Superman, Atlas, and all that stuff

Superman, Atlas, and all that stuff


Lately I have been ranting about the tendency among some of my fellow Christians to go ga-ga over the Christ-like elements in the Superman movies without paying any attention to the other mythic references in the films. So I figure it’s only fair to point out that Fr. Raymond J. de Souza, a Catholic priest and columnist for the National Post, does pay attention to those other elements in a column that he ran today on Superman Returns. He begins:

To the extent I had thought about the deeper significance of Superman — which is to say, not much — I had thought him vaguely inspired by the eponymous themes in Nietzsche’s philosophy. The 19th-century philosopher argued against Christian doctrine, which he believed made man weak, passive and dependent. His ubermensch, by contrast, was a strong-willed “overman” who defined his own values and relied on his own strength to overcome suffering and weakness.

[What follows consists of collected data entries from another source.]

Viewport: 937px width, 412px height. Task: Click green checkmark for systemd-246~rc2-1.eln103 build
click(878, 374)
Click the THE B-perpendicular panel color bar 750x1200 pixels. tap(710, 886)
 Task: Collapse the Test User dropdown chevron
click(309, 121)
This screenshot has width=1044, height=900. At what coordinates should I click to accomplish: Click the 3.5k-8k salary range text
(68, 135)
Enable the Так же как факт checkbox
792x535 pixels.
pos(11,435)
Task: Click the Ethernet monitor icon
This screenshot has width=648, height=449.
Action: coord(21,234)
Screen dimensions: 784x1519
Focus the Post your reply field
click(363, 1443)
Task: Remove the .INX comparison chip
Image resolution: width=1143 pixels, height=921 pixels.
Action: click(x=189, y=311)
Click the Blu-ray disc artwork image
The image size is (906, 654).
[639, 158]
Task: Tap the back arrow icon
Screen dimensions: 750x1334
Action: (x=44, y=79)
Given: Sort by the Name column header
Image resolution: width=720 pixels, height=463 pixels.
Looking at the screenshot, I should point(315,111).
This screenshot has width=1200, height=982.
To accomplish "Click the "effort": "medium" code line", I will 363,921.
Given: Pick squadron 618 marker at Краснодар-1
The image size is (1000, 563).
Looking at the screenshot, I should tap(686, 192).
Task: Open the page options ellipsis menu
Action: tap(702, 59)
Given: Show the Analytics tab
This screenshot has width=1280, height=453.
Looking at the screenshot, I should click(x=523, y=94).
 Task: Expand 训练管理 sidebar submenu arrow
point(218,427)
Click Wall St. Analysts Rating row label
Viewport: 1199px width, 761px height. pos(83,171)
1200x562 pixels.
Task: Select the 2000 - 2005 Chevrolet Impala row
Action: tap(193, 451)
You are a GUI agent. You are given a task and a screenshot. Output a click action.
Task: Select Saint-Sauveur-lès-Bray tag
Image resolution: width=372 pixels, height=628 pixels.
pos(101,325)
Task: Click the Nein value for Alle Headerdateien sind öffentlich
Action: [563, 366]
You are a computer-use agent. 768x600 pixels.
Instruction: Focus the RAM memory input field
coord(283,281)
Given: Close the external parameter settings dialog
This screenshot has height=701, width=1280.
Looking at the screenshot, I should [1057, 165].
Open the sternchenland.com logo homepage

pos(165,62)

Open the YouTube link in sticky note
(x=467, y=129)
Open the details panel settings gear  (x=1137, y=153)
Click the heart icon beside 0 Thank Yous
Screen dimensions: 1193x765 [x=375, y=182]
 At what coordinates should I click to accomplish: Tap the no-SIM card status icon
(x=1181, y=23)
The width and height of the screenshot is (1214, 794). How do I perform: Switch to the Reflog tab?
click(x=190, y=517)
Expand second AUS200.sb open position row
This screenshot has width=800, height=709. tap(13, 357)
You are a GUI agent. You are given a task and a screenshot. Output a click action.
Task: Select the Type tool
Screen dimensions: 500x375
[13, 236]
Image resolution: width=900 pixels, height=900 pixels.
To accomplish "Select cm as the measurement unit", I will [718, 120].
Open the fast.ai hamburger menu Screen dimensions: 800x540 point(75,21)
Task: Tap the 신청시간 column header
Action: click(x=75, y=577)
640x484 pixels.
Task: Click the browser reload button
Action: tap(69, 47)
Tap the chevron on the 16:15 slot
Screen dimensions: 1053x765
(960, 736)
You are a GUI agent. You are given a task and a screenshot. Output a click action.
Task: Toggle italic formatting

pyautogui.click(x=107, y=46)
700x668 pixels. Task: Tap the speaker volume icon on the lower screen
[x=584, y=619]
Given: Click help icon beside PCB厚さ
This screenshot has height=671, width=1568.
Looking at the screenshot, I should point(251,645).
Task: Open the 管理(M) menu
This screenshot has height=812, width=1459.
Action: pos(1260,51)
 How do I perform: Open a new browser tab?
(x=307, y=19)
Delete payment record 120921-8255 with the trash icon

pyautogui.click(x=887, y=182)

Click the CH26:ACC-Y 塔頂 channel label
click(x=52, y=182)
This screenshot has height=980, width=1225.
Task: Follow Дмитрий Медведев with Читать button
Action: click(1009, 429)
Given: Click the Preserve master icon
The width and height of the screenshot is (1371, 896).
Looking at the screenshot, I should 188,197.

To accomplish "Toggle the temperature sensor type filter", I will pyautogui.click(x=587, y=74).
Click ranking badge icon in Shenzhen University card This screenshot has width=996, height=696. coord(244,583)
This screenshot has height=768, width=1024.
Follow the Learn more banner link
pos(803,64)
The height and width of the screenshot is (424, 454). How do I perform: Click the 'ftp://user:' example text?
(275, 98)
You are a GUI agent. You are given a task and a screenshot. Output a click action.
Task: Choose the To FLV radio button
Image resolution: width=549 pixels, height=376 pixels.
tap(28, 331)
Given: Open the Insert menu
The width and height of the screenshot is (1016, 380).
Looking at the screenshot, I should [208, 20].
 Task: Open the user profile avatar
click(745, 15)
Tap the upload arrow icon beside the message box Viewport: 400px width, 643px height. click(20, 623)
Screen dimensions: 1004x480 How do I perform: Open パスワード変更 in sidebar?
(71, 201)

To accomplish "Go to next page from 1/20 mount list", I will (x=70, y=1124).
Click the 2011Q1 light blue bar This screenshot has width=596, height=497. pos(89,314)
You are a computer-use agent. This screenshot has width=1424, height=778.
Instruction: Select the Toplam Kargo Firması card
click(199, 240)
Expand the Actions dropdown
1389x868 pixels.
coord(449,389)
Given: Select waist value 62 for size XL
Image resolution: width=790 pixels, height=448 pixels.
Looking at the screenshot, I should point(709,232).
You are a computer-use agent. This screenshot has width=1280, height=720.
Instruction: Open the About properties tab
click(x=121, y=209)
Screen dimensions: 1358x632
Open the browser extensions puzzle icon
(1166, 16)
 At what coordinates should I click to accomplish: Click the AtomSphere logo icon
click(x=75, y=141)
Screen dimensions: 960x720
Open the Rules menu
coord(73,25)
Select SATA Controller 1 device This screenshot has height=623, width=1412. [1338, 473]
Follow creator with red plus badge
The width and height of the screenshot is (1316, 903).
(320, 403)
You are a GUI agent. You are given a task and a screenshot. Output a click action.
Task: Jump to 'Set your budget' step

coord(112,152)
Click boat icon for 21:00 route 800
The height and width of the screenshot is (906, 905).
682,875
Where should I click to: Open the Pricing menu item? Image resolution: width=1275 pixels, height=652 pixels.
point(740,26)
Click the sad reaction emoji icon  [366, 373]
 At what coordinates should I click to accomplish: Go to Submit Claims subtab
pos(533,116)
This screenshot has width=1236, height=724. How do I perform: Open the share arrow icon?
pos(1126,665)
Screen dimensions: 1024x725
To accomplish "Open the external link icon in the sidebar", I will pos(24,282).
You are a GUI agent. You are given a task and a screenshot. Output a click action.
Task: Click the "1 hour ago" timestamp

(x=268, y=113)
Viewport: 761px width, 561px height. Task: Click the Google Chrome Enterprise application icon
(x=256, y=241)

The latest popular movie instalment, Superman Returns, considers this and other theories of salvation before settling upon the Christian account as the most compelling. To the extent I had thought about Superman as a Christian archetype — which is to say, never — it was a surprise.

I doubt the director, Bryan Singer, uses the term “soteriology,” which refers to theological reflection upon the means and meaning of salvation. But his film is a pop-culture survey of the principal soteriological options.

De Souza then goes on to list the options, including the Greek mythical references that I have mentioned elsewhere, and along the way he adds some interesting background details, e.g.:

We move on then to Superman as Atlas, the strong man who can carry the world on his shoulders. There is a scene which evokes precisely this, as Superman rushes to save Metropolis from the enormous falling globe which sits upon the Daily Planet building. He gently lowers it to the ground, a perfect image of the giant statue of Atlas that one finds on New York’s Fifth Avenue — where the anti-Catholic Rockefellers thoughtfully placed it across the street from the main doors of St. Patrick’s Cathedral.

But in the movie, and real life too, Atlas even with his great strength is found wanting. No one stops at his statue in New York. Thousands do stop across the street to pray.

This is an interesting connection, though I am not so sure that Atlas is a figure of “salvation” here. Wasn’t he condemned to hold the sky (later revised, by artists at least, to the Earth) as punishment for siding with his fellow Titans against the Greek gods? And is there not some sense in which Kal-El is suffering or atoning for the part that he and his fellow Kryptonians have played in making Lex Luthor’s latest criminal scheme possible?

Anyway, de Souza concludes by bringing it all back to Nietzsche:

Nietzsche’s objection to Christianity was that it saw the path to salvation as one marked by the sacrifice of the strong for the weak. He thought this served only to make all into weaklings. But another word for the strong serving the weak is mercy, and true mercy costs. Weaklings are not capable of mercy; only the strong. But strength is not enough for mercy. One must also be good.

So what makes Superman super in this film? It’s not his bulletproof eyes (a neat effect), but his heart — open to be wounded, willing to be sacrificed.

This, I think, is a Christian interpretation I can live with.